** TASK MATERIAL follows **

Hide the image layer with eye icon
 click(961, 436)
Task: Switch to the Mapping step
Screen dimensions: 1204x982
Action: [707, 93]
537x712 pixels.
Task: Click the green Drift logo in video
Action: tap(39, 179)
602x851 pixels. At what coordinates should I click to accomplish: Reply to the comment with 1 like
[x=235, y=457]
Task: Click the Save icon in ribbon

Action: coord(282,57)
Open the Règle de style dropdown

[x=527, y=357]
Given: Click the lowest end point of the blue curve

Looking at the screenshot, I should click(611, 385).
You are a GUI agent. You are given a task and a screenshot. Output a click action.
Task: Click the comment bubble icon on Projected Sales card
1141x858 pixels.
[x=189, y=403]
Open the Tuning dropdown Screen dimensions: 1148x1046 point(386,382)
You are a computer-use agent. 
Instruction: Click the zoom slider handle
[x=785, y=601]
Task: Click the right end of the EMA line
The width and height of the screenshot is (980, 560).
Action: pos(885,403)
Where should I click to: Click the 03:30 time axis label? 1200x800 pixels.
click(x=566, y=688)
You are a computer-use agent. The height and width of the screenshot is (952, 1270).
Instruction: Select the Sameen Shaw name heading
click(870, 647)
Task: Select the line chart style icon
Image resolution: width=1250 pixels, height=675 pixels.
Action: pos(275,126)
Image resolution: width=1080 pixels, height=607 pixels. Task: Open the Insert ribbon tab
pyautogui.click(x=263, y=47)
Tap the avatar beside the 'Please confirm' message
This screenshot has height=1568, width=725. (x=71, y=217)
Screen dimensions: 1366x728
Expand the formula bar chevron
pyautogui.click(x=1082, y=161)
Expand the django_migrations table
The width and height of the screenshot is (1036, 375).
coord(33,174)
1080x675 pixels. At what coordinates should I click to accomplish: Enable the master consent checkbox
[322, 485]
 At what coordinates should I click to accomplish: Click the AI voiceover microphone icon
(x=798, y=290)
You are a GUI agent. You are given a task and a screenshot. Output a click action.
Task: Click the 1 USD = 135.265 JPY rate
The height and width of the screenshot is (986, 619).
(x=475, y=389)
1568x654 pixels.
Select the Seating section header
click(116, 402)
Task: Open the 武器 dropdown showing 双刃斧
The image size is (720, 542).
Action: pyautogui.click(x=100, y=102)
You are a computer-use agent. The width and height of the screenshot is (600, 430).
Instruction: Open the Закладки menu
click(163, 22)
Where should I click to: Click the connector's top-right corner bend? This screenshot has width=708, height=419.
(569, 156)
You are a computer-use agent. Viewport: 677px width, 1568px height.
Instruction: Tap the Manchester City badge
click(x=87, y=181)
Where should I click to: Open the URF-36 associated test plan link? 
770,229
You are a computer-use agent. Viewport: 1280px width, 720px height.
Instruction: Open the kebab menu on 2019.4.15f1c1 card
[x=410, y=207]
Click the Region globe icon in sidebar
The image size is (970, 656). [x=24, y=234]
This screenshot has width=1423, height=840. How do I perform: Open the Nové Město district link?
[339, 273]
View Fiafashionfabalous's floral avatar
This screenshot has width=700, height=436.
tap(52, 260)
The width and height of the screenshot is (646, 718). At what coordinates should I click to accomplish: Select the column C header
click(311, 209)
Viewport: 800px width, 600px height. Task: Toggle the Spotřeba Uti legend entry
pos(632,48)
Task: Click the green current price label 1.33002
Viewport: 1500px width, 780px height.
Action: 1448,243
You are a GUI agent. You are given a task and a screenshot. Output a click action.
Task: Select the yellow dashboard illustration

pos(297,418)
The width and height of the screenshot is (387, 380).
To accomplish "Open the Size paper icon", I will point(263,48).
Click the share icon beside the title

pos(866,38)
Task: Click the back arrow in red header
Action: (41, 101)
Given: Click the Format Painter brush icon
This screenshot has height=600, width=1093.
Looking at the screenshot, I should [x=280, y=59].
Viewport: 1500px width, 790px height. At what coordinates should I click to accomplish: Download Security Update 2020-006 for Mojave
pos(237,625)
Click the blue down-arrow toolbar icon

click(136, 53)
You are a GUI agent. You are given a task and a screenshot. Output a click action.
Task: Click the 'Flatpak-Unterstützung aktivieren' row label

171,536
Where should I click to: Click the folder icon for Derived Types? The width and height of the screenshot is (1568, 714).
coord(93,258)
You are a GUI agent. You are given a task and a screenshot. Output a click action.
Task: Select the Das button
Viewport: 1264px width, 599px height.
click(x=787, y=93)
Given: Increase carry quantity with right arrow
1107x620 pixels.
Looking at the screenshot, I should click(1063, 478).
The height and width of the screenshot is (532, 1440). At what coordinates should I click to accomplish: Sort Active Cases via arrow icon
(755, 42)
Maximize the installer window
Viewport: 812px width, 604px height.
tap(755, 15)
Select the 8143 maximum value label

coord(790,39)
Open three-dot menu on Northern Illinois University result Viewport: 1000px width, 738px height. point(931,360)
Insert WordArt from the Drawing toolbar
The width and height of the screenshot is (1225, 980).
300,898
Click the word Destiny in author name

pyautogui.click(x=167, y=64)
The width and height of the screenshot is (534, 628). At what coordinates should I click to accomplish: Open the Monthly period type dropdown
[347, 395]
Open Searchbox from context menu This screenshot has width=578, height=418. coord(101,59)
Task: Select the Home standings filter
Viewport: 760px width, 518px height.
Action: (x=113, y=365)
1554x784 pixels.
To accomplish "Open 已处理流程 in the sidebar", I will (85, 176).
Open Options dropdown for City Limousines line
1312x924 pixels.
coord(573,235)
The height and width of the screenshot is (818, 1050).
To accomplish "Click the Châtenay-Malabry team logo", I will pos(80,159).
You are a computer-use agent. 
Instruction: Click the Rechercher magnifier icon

** End of TASK MATERIAL **

TASK TO CARRY OUT »
Give the records above again in full, keeping every character unchanged.

RESULT FOR THIS EXERCISE »
Hide the image layer with eye icon
 click(961, 436)
Task: Switch to the Mapping step
Screen dimensions: 1204x982
Action: [707, 93]
537x712 pixels.
Task: Click the green Drift logo in video
Action: tap(39, 179)
602x851 pixels. At what coordinates should I click to accomplish: Reply to the comment with 1 like
[x=235, y=457]
Task: Click the Save icon in ribbon

Action: coord(282,57)
Open the Règle de style dropdown

[x=527, y=357]
Given: Click the lowest end point of the blue curve

Looking at the screenshot, I should click(611, 385).
You are a GUI agent. You are given a task and a screenshot. Output a click action.
Task: Click the comment bubble icon on Projected Sales card
1141x858 pixels.
[x=189, y=403]
Open the Tuning dropdown Screen dimensions: 1148x1046 point(386,382)
You are a computer-use agent. 
Instruction: Click the zoom slider handle
[x=785, y=601]
Task: Click the right end of the EMA line
The width and height of the screenshot is (980, 560).
Action: pos(885,403)
Where should I click to: Click the 03:30 time axis label? 1200x800 pixels.
click(x=566, y=688)
You are a computer-use agent. The height and width of the screenshot is (952, 1270).
Instruction: Select the Sameen Shaw name heading
click(870, 647)
Task: Select the line chart style icon
Image resolution: width=1250 pixels, height=675 pixels.
Action: pos(275,126)
Image resolution: width=1080 pixels, height=607 pixels. Task: Open the Insert ribbon tab
pyautogui.click(x=263, y=47)
Tap the avatar beside the 'Please confirm' message
This screenshot has height=1568, width=725. (x=71, y=217)
Screen dimensions: 1366x728
Expand the formula bar chevron
pyautogui.click(x=1082, y=161)
Expand the django_migrations table
The width and height of the screenshot is (1036, 375).
coord(33,174)
1080x675 pixels. At what coordinates should I click to accomplish: Enable the master consent checkbox
[322, 485]
 At what coordinates should I click to accomplish: Click the AI voiceover microphone icon
(x=798, y=290)
You are a GUI agent. You are given a task and a screenshot. Output a click action.
Task: Click the 1 USD = 135.265 JPY rate
The height and width of the screenshot is (986, 619).
(x=475, y=389)
1568x654 pixels.
Select the Seating section header
click(116, 402)
Task: Open the 武器 dropdown showing 双刃斧
The image size is (720, 542).
Action: pyautogui.click(x=100, y=102)
You are a computer-use agent. The width and height of the screenshot is (600, 430).
Instruction: Open the Закладки menu
click(163, 22)
Where should I click to: Click the connector's top-right corner bend? This screenshot has width=708, height=419.
(569, 156)
You are a computer-use agent. Viewport: 677px width, 1568px height.
Instruction: Tap the Manchester City badge
click(x=87, y=181)
Where should I click to: Open the URF-36 associated test plan link? 
770,229
You are a computer-use agent. Viewport: 1280px width, 720px height.
Instruction: Open the kebab menu on 2019.4.15f1c1 card
[x=410, y=207]
Click the Region globe icon in sidebar
The image size is (970, 656). [x=24, y=234]
This screenshot has width=1423, height=840. How do I perform: Open the Nové Město district link?
[339, 273]
View Fiafashionfabalous's floral avatar
This screenshot has width=700, height=436.
tap(52, 260)
The width and height of the screenshot is (646, 718). At what coordinates should I click to accomplish: Select the column C header
click(311, 209)
Viewport: 800px width, 600px height. Task: Toggle the Spotřeba Uti legend entry
pos(632,48)
Task: Click the green current price label 1.33002
Viewport: 1500px width, 780px height.
Action: 1448,243
You are a GUI agent. You are given a task and a screenshot. Output a click action.
Task: Select the yellow dashboard illustration

pos(297,418)
The width and height of the screenshot is (387, 380).
To accomplish "Open the Size paper icon", I will point(263,48).
Click the share icon beside the title

pos(866,38)
Task: Click the back arrow in red header
Action: (41, 101)
Given: Click the Format Painter brush icon
This screenshot has height=600, width=1093.
Looking at the screenshot, I should [x=280, y=59].
Viewport: 1500px width, 790px height. At what coordinates should I click to accomplish: Download Security Update 2020-006 for Mojave
pos(237,625)
Click the blue down-arrow toolbar icon

click(136, 53)
You are a GUI agent. You are given a task and a screenshot. Output a click action.
Task: Click the 'Flatpak-Unterstützung aktivieren' row label

171,536
Where should I click to: Click the folder icon for Derived Types? The width and height of the screenshot is (1568, 714).
coord(93,258)
You are a GUI agent. You are given a task and a screenshot. Output a click action.
Task: Select the Das button
Viewport: 1264px width, 599px height.
click(x=787, y=93)
Given: Increase carry quantity with right arrow
1107x620 pixels.
Looking at the screenshot, I should click(1063, 478).
The height and width of the screenshot is (532, 1440). At what coordinates should I click to accomplish: Sort Active Cases via arrow icon
(755, 42)
Maximize the installer window
Viewport: 812px width, 604px height.
tap(755, 15)
Select the 8143 maximum value label

coord(790,39)
Open three-dot menu on Northern Illinois University result Viewport: 1000px width, 738px height. point(931,360)
Insert WordArt from the Drawing toolbar
The width and height of the screenshot is (1225, 980).
300,898
Click the word Destiny in author name

pyautogui.click(x=167, y=64)
The width and height of the screenshot is (534, 628). At what coordinates should I click to accomplish: Open the Monthly period type dropdown
[347, 395]
Open Searchbox from context menu This screenshot has width=578, height=418. coord(101,59)
Task: Select the Home standings filter
Viewport: 760px width, 518px height.
Action: (x=113, y=365)
1554x784 pixels.
To accomplish "Open 已处理流程 in the sidebar", I will (85, 176).
Open Options dropdown for City Limousines line
1312x924 pixels.
coord(573,235)
The height and width of the screenshot is (818, 1050).
To accomplish "Click the Châtenay-Malabry team logo", I will pos(80,159).
You are a computer-use agent. 
Instruction: Click the Rechercher magnifier icon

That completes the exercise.